As the continent looks at the promise of prosperity from its maritime resources, it must keep an eye trained on the dangers that lurk when such resources are not properly managed.

With the narrative of oil discoveries, sustainable exploitation based on enforcement of national and international legislation must guide any strategies for exploitation of the blue economy.

Siddharth Chatterjee

Current realities in the sector justify the cautious approach: as a result of over-exploitation of the region’s fish stocks, it is estimated that Africa is losing US 1.3 billion dollars every year.

Globally, laissez faire activities around marine resources result in pollution that compromise biodiversity and human health. It is estimated for instance that between five and 13 million tons of plastic enter the ocean every year, causing at least $13 billion annually in economic losses.

For the more than one-quarter of Africa’s population that lives within 100 km of the coast and derive their livelihoods there, climate change, rising sea temperatures, ocean acidification and rising sea levels, all present further challenges.
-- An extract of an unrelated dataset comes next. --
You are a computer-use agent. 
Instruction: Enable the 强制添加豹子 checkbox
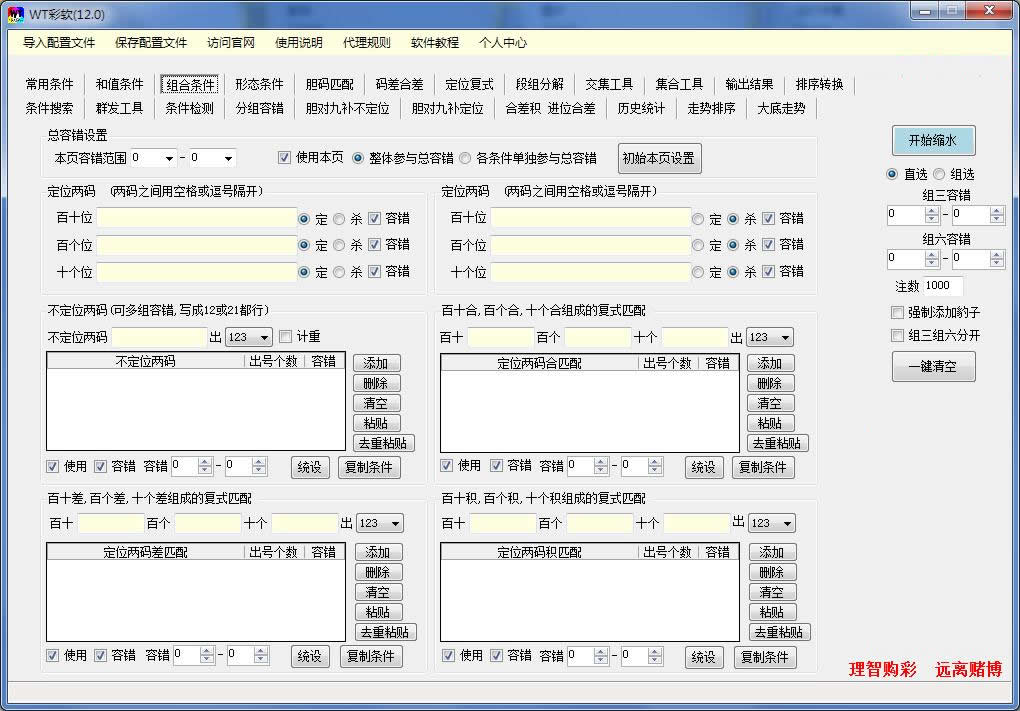coord(895,313)
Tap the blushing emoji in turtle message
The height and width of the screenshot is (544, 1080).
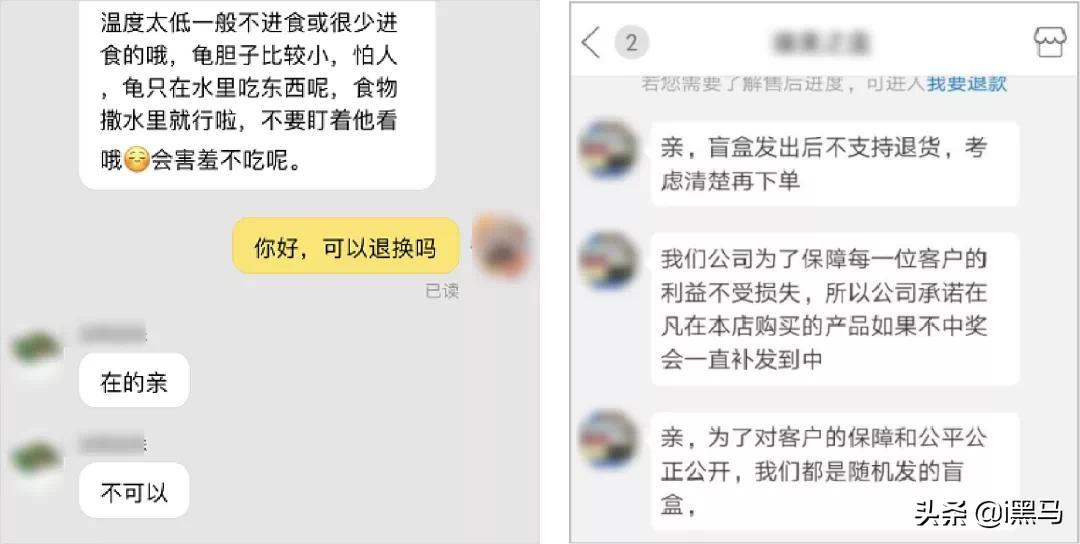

These are the challenges that SDG 14 on conservation and sustainable use of the oceans, seas and marine resources seeks to confront.

It is clear that if the continent is to establish a viable blue economy, African countries must begin with focus on the current limited infrastructure and capacities to assure maritime security and coastal protection.

The second imperative is to establish partnerships, including innovative financing models, preferably driven by the private sector.

The initial signs are encouraging. Already, more than half of the countries in Africa have adopted the African Charter on Maritime Security and Development (“Lomé Charter”), agreeing on continent-wide marine protection and security measures. This will include cooperation in training, establishment of national maritime coordination agencies, and most importantly, harmonisation of national maritime legislation.

The above will be part of the continent’s long term vision for the development of the blue economy, elaborated well in the Africa Integrated Maritime Strategy (2050 AIM Strategy).

We must come together to deal with the complexity of the task ahead. Challenges abound in the numerous negotiations, planning, coordination and stakeholder engagement tasks that must be achieved first.

Investors will be convinced in participating in the African blue economy, when some of the above are taken care of. The absence of data, policy and legal frameworks will be obvious impediments to the large-scale maritime infrastructure investments needed to realize the ambitious goals of the 2050 AIM Strategy.

At the internationalSustainable Blue Economy Conference that takes place in Nairobi, many investors and countries will have an opportunity to examine which sector of the blue economy they can realistically focus public and private investments in.

With proper regulatory frameworks, the blue economy sector will not only present pathways out of poverty for the continent, but they will also ensure an environmentally sustainable future.

The Blue Economy can be a driver of Africa’s structural transformation, sustainable economic progress, and social development.